El rastro documental más antiguo sobre estos mecanismos en Jaca lo encontró el historiador Manuel Gómez de Valenzuela.

Se trata de una referencia del 22 de marzo de 1480 que revela un dato sorprendente. Según el documento, “El Prior de Santa Cristina de Somport contrataba a Juan de Todo, que era relojero en Jaca, a finales de siglo XV, para que le haga un reloj como el del monasterio de San Francisco”.

Este apunte histórico tiene una doble importancia.

Por un lado, confirma la existencia de un relojero en Jaca llamado Juan de Todo en pleno siglo XV. Por otro, desvela que el ya desaparecido monasterio de San Francisco, ubicado donde hoy se encuentra el Gran Hotel, ya contaba con un reloj.

Este mecanismo permitía a los ciudadanos medir el tiempo en los días nublados y durante la noche, probablemente mediante un sistema de campanas para las horas y los cuartos.

Ese mismo año de 1480, en el mes de mayo, el consistorio municipal y el cabildo catedralicio se reunieron para aprobar un presupuesto conjunto para la instalación de un reloj en la torre de la Catedral de Jaca. 

En una reunión posterior, se tomó una decisión aún más curiosa. Según explica Moreno, acordaron “destinar a la obra de la torre del reloj, las piedras ya picadas, o sea, ya preparadas, que ya serían sillares, y destinadas a la picota depositadas en la plaza”.

La picota era el lugar donde se exponía a los reos ejecutados a las puertas de las ciudades en la Edad Media, por lo que se decidió reutilizar el material destinado a su renovación para un fin cívico.

Las obras del reloj de la catedral avanzaban con lentitud, ya que en 1482 todavía estaban en marcha. No se conoce la fecha exacta de su finalización, pero sí que para 1489 ya presentaba problemas.

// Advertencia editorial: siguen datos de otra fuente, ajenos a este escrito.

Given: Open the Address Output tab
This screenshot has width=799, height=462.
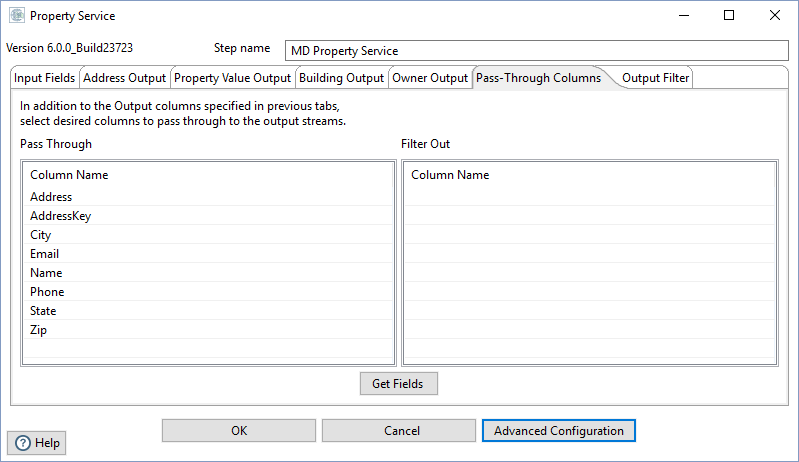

Los días 30 y 31 de marzo de ese año, los jurados de Jaca pagaron 90 sueldos a Simón de Masanova “por haber reparado el reloj de la ciudad”, lo que confirma que el mecanismo ya se había averiado.

Aunque siete años de funcionamiento pueden parecer poco tiempo, Juan Carlos Moreno recuerda las duras condiciones a las que estaba expuesto: “está allá arriba, a la intemperie estaría, aunque estuviera protegido, pero las campanas estarían a la intemperie”. El desgaste era inevitable, y casi un siglo después, en 1567, el consejo de Jaca ya se planteaba una mejora sustancial.

En esa fecha, se decidió “reformar el torreón en la catedral para asentar el nuevo reloj que ya estaba fabricado”.

Esto indica la voluntad de la ciudad por mantener y modernizar un servicio que se había vuelto fundamental para la vida de sus habitantes, marcando el inicio de una larga tradición relojera que la Asociación Sancho Ramírez continuará explorando.